Impact Strength (kJ.m-2)
Tensile Strength (MN.m-2)
Flexural Modulus (MN.m-2)
Developments in moulding technology are key to the production of the CCV, as well as Ticona's new resin. The moulded panels, which are three times bigger than any plastic moulding used in a production automobile, are produced accurately enough to meet automotive body-fit standards. Two 70lb inner shells and two 351b outer shells make up the finished car body (figure 2). They are moulded in a three minute moulding cycle with a 10-15 second fill time - extremely short for such a large shot. To achieve proper filling, Sinner worked with Cascade Engineering and the mould makers to develop very large gates. A moulding sequence to vary the wall thickness of the finished part was also developed. ‘The variations of wall thickness in the finished part are there to ensure proper mould filling, to reduce distortion and for end-use structural strength,’ says Fred Keller, President of Cascade.
Figure 2. The four section polymer body of the Chrysler CCV.
Controlling distortion well enough to meet car body fit-check standards was key in producing such large mouldings. ‘Much of the processability stems for the resin itself, which is quite remarkable,’ says Keller. ‘Beyond that, from a mould-fill standpoint, we treated a single large part as several smaller parts, each with its own melt-flow and material distribution requirements.'
The team particularly focused its design efforts to maintain the closest tolerances in the door opening and mating surfaces, where accuracy matters most. ‘We capitalised on latitude available in the non-mating areas to make sure the parts fit together where they meet and that the door openings are exactly right,’ says Sinner. This strategy is borrowed from forming and assembly of steel body panels.

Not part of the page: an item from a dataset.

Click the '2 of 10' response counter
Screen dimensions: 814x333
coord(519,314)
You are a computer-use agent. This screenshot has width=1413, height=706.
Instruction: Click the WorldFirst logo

The Next Stages of Development
With the concept proven by the development of the CCV, the outlook is bright for plastic cars. ‘Our next task will be to identify what has made the CCV prototypes work so well so far, and to scale up to production status,’ says Leyrer. ‘It will require identifying every parameter in the moulding of a large part that affects the consistency of dimensions and material properties.’

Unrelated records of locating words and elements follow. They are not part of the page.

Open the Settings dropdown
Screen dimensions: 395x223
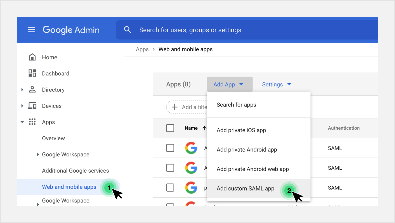[277, 84]
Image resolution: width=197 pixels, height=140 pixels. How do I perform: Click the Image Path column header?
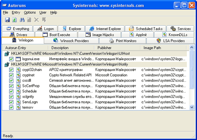coord(163,48)
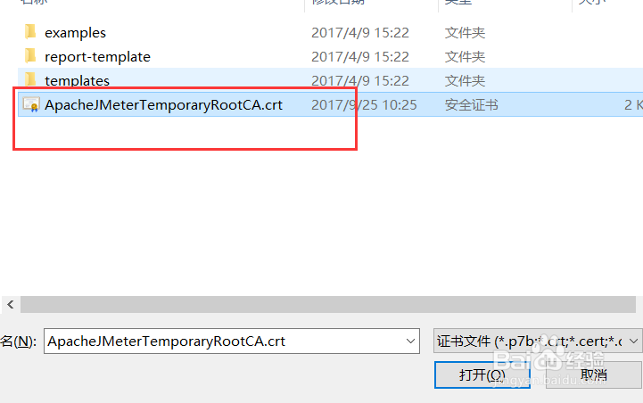Click the 文件夹 type of templates row
Screen dimensions: 643x403
(x=465, y=80)
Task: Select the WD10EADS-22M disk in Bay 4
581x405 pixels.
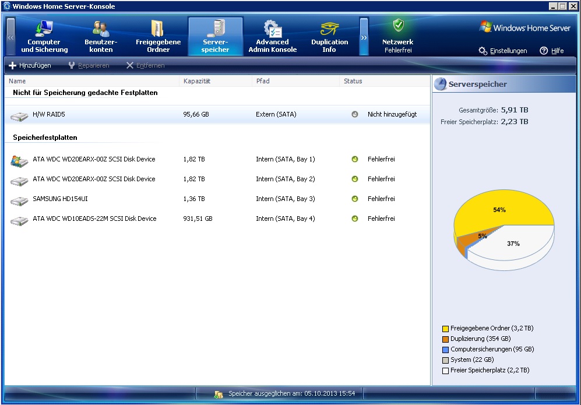Action: pyautogui.click(x=94, y=219)
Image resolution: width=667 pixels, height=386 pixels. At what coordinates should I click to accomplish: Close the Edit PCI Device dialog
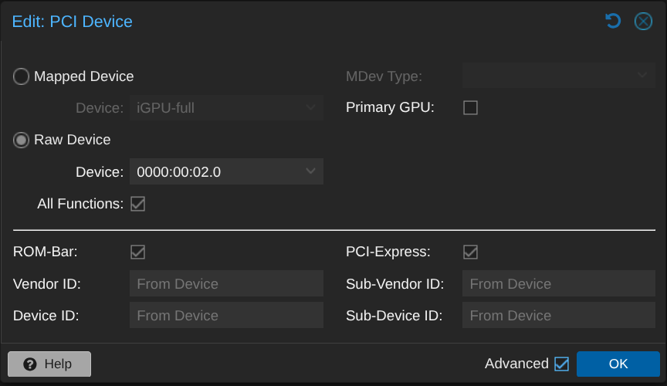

Further resin development work will be key to the process. This will involve optimising the moulding process and determining how wide the moulding window can be while ensuring consistency and producing high quality parts. Leyrer’s team will also explore the possibilities of moulded-in colour, and develop an understanding of the tolerances associated with large parts for high volume assembly and finished body fit.

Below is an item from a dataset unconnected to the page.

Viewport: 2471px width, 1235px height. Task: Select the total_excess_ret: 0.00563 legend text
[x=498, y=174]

‘The balance of properties and economies we have achieved has obvious appeal in a variety of automotive parts of all sizes,’ says Leyrer. ‘We know an entire body can be made of PET and can survive in service - it has been done at the prototyping stage. We also know the body performs in service. The proof is in the crash and road test results to date. ‘Several test cars have been made that can successfully navigate the rutted back roads in places like Africa and Brazil,’ Keller adds. ‘End use performance aside, the CCV project provides 210 pounds per car of new proof that you can mould large automotive body parts to close tolerances with an affordable resin. It can provide automotive manufacturers with a solution for dramatically simplifying production and taking cost and weight out of their mainstream vehicles.’
The team is bullish about its achievements. Regardless of how the CCV itself fares in world markets, the project has provided a thermoplastic and a technology for metal replacement in the large, functional components in automobiles. Two other vehicle studies are already underway with an Impet PET body. The Chrysler Dodge ESX2 car, figure 3, is using a PET body reinforced with aluminium structural parts. The other Chrysler prototype is the Plymouth Pronto Spyder, figure 4. The body is again made from the same material as the CCV - although the stylish two-seater design is pitching plastic cars into entirely new markets.
Figure 3. The Dodge ESX2, built with Impet Hi, reinforced with aluminium structural parts.
Figure 4. The Plymouth Pronto Spyder, also featuring a Impet Hi polymer body.